“Peace, quiet, a dictionary—it was so important, yet at the end nobody had any time for any of it.” John Ashberry
Before the end everyone had given up speaking. They had instead begun to write. To text. Soon no one could speak. For many of us this was a relief, as voices had always in our experience been used to pry some piece of ourselves from us. To hurt or seduce. With all words in writing we now had time to consider. Lovers were not compelled, nor children, parents. Employees and employers, artists and homeless were free of one another to come and go, to be silent.
It was not for everyone. People began to not know how to answer one another. If there were a question (spoken or written) the respondent thought of his answer for as long as he needed solely in terms of text: how do I craft the right answer? The one that will have exactly the right effect, and in this way text absorbed the seduction of voice. Those with questions became ever more oppressed, waiting not only for an answer but for the respondent to indicate the intention of crafting.
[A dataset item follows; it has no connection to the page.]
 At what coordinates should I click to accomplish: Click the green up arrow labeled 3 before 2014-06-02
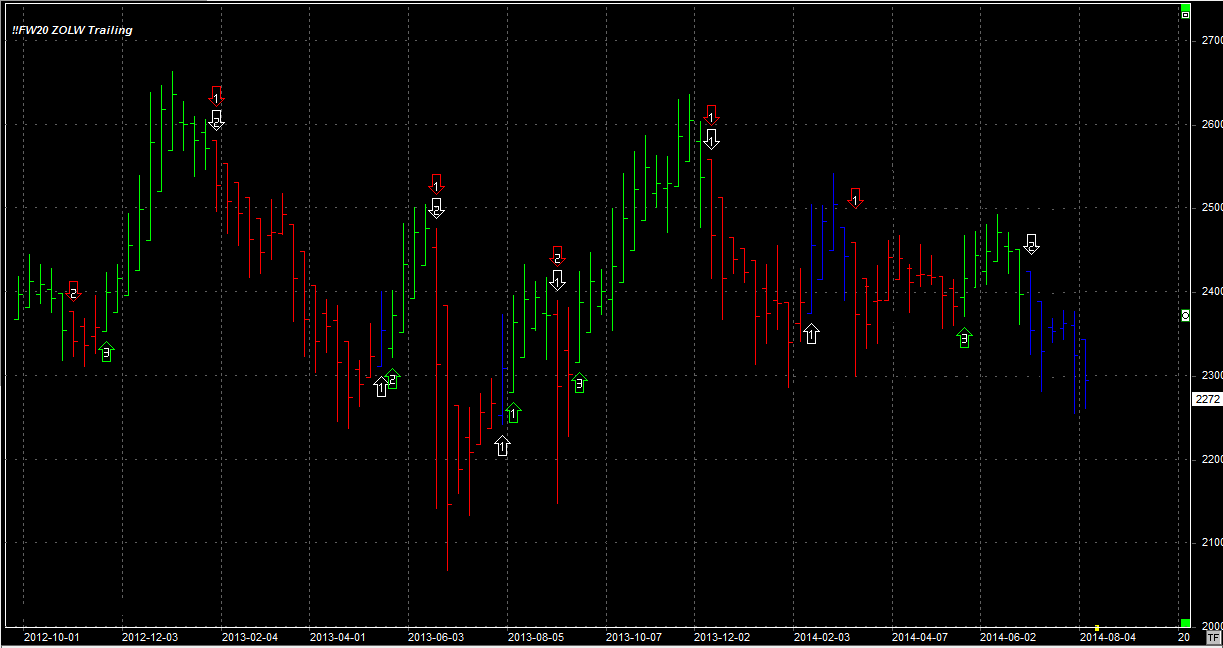[964, 338]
The pros outweighed the cons: people became writers, most not good writers, but writers who thought about how their voices translated into the written…through text. For years before the end, teachers had addressed the identical problem in remedial writing classes, often unsuccessfully: “Voice,” “text.” students wondered in those days what application such terms might have. At the time BTE theoretical language became interchangeable with popular language. Now it was known what that jargon stood for. The “text” preceded the voice almost certainly. For all. it became the only means for existing in the world. Speaking had demanded a kind of spontaneity that now was revealed as forced. An employer or a lover dreaded his employee or lover and having to respond immediately. It fell out of fashion to ever do so.
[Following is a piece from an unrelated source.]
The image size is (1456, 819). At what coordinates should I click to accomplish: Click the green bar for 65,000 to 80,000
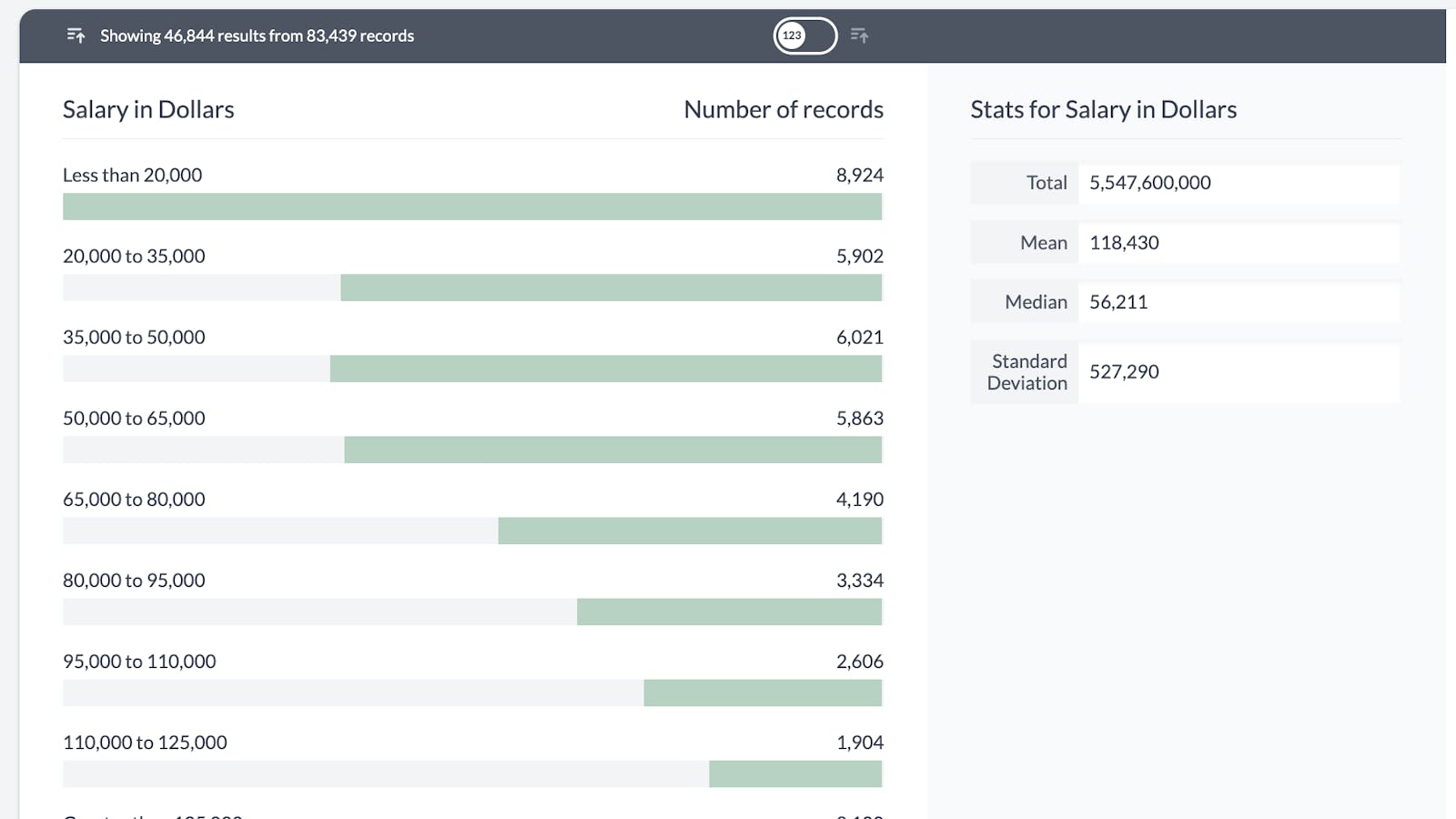pyautogui.click(x=690, y=531)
The hard-copy had now become obligatory for every manner of verbal exchange, and yet training had failed to make people ready. As a result, the market for rhetoric in texting exploded. There was too much need. English teachers were the natural first choice for consultants and the first to be treated as philosopher-kings. They were furnished with spaces and audiences who packed those little cubicles, transcribing, recording, using tricks to hold these prophets’ words, and while they were holding court they were adored. But it did not take long for English teachers to show how they failed in making practical the theories of text. Partly, it was that they were stuck in the ancient. Their theories for texting did not much differ from those of old rhetoric, which had lived on too long beyond its expiration.
Well, they did differ, yes, a little, in suggestions of length. Naturally evolving from the demands of the technology suddenly was a wealth of aphorisms. And a not very high standard of minimalist writing, which had been a dying trend anyway.
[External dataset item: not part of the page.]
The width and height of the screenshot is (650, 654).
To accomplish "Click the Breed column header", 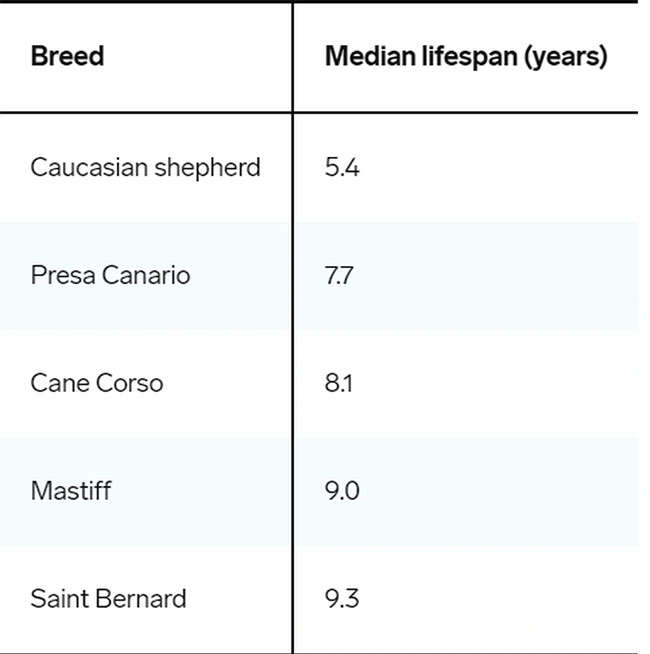I will (67, 56).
Poets were the next engaged to teach and to lead. They taught their students to write from experience, from the everyday. To create writing that would function, the texter must combine alchemically the crass and the eternal.
There was reason to celebrate. Parallel to theories of texting our culture had become a culture of writing.
A popular and rampant form that reached new heights, for example, was called sexting: Its essential use turned out to be that it furnished spouses, enemies and lovers of politicians as well as ordinary people all kinds of evidence of transgressions. One would think how foolish. I will certainly not furnish anyone with evidence, but in the moment of writing sexting created a high that outran quotidian sex. Words had a palpable impact for the first time in a very long time.
Gaining control over ones’ sexting impulses required a kind of gymnastics. Texts themselves became documents of those gymnastics. Where usual there were no evidences of such struggles.
Included in the present volume are the Texts that we collected from our dying culture along with notations and critiques by some of the most respected teachers, poets, late-night talk-show hosts, motivational speakers, train conductors, siri, and others who were equipped to discourse on the transition from speech to writing that announced the end.
Author’s Note: I began a writing project entitled "texting at the end of the world" about the phenomenon of “globalizing,” whenever it was that we started to see more and more people with their cellphones out in social situations--including the classroom (2008/9?). I started a blog around 2012 and asked friends to post pictures of themselves in response to questions about how cellphones encourage in us the tendency to apply one life experience to all of life, or one’s death to the death of the entire earth. I just now noticed that one of my creative writing students contributed to the blog just last year (2018)!